L'antinazi Kurt Gerstein (1905-1945) n'a jamais voulu être témoin du meurtre nazi des Juifs. Il a rejoint le SS pour essayer de savoir ce qui est arrivé à sa belle-sœur, mystérieusement décédée dans un établissement psychiatrique. Gerstein a si bien réussi à infiltrer les SS qu'il a été placé en mesure d'assister à des gazages à Belzec. Gerstein a ensuite dit à tout le monde qu'il pouvait penser à ce qu'il avait vu et pourtant aucune mesure n'a été prise. Certains se demandent si Gerstein en a fait assez.

Kurt Gerstein

Kurt Gerstein est né le 11 août 1905 à Münster, en Allemagne. Grandir en tant que jeune garçon en Allemagne au cours de la Première Guerre mondiale et les années tumultueuses suivantes, Gerstein n'échappa pas aux pressions de son temps.

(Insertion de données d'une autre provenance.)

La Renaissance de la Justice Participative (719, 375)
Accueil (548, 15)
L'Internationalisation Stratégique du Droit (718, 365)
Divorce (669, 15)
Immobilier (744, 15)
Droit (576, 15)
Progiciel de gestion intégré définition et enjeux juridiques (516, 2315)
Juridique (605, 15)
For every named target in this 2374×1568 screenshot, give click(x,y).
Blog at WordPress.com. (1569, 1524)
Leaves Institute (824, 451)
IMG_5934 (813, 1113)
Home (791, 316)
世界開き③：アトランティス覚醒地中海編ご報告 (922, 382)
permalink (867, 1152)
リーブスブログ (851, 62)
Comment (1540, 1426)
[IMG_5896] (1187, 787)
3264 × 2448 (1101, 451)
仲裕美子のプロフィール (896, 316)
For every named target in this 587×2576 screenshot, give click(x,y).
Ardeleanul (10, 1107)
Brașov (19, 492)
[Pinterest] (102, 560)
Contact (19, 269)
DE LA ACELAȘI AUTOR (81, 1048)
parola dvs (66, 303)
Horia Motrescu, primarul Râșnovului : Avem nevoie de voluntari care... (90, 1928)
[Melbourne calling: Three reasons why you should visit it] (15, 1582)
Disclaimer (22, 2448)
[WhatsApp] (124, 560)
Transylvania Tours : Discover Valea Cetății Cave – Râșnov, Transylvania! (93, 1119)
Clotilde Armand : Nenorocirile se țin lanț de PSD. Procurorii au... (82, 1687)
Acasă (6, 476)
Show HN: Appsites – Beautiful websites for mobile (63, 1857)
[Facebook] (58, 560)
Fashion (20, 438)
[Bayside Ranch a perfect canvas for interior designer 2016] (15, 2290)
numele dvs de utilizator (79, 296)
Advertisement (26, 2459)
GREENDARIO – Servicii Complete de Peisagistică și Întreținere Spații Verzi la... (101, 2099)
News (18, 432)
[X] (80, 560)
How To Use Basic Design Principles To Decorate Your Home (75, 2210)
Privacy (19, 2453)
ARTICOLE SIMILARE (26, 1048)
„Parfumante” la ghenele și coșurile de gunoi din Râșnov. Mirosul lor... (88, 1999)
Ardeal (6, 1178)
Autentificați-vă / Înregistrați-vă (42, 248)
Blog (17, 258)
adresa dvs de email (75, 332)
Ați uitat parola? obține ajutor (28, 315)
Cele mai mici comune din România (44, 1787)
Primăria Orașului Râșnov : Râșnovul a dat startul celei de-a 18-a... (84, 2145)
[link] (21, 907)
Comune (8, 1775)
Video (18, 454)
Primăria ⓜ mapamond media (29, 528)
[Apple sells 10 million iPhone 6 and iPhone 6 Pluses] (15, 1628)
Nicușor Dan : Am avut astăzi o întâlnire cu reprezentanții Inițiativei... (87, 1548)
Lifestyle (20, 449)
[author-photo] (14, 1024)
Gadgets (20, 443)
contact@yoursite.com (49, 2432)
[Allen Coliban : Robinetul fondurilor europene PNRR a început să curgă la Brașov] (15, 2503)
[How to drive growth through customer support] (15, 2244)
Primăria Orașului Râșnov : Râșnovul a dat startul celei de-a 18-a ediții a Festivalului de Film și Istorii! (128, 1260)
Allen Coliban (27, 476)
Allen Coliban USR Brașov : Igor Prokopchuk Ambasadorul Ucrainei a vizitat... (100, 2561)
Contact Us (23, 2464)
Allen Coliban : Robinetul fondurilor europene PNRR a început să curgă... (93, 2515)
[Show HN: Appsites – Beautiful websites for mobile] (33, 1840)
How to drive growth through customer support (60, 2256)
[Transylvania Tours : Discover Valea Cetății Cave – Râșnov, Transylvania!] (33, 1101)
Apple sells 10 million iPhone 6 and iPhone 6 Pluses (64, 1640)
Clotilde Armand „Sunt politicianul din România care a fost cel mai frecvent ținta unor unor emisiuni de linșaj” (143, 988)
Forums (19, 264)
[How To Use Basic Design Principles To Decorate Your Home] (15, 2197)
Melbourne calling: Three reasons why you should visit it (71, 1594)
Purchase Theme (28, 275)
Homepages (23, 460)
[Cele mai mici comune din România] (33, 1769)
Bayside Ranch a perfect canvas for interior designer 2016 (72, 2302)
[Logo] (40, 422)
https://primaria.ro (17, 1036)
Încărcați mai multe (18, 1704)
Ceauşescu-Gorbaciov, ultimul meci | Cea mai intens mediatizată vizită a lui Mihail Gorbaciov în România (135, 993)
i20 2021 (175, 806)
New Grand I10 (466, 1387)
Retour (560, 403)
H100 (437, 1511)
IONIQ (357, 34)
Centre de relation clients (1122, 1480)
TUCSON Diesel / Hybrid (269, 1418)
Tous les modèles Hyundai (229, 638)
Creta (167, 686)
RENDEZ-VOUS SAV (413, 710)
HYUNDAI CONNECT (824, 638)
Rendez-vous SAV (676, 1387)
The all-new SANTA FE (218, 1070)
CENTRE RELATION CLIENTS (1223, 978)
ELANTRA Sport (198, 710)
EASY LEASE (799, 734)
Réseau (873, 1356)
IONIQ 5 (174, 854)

Son père lui a appris à suivre les ordres sans poser de questions; il était d'accord avec la ferveur patriotique croissante qui épousait le nationalisme allemand, et il n'était pas à l'abri du renforcement des sentiments antisémites de l'entre-deux-guerres. Il rejoint ainsi le parti nazi le 2 mai 1933.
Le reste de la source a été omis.